Pixel coordinate grounding data>
--- START ---
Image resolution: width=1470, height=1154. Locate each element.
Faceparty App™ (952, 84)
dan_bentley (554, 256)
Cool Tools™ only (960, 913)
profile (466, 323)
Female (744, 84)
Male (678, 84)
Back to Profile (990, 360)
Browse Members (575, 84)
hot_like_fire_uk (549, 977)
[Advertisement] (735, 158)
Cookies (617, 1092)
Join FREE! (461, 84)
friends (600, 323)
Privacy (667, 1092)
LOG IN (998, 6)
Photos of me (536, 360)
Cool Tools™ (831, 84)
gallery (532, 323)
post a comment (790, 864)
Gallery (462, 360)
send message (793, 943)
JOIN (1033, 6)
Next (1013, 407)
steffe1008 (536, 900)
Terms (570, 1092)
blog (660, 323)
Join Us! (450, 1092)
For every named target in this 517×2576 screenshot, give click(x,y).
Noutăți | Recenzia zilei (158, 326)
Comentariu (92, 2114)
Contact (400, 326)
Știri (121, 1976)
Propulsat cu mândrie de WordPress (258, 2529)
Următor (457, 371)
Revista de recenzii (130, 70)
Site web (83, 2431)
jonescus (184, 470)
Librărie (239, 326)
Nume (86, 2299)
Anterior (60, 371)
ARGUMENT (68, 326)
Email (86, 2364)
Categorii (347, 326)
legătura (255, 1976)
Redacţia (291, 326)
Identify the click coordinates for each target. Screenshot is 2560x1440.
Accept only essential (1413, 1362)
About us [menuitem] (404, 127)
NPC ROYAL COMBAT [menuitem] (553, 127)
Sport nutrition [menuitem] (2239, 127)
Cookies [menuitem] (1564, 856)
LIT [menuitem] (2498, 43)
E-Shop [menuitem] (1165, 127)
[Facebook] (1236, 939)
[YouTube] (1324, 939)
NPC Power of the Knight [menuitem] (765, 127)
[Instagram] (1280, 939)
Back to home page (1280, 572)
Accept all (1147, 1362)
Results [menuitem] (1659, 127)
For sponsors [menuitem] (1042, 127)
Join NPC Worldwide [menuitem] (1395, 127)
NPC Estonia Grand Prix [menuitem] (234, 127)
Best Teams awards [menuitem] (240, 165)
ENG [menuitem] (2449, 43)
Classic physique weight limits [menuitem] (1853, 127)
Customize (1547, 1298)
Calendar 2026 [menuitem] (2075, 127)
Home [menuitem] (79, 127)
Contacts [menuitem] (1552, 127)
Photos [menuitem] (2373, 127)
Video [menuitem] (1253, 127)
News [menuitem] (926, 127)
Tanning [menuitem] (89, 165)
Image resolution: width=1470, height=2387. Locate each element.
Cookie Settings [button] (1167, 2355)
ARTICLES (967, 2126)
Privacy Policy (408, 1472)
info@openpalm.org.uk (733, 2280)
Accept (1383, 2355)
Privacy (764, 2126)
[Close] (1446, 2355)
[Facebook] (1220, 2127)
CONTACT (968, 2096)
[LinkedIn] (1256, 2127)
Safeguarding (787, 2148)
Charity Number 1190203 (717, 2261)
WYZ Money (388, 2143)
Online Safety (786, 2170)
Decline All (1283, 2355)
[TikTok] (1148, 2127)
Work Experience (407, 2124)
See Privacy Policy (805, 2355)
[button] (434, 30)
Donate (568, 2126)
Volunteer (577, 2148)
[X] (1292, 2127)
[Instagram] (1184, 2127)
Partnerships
--- END ---
Output all lines from the beginning of the data up to the line holding "Cookies (617, 1092)", that line included, exactly as written.

Image resolution: width=1470, height=1154. Locate each element.
Faceparty App™ (952, 84)
dan_bentley (554, 256)
Cool Tools™ only (960, 913)
profile (466, 323)
Female (744, 84)
Male (678, 84)
Back to Profile (990, 360)
Browse Members (575, 84)
hot_like_fire_uk (549, 977)
[Advertisement] (735, 158)
Cookies (617, 1092)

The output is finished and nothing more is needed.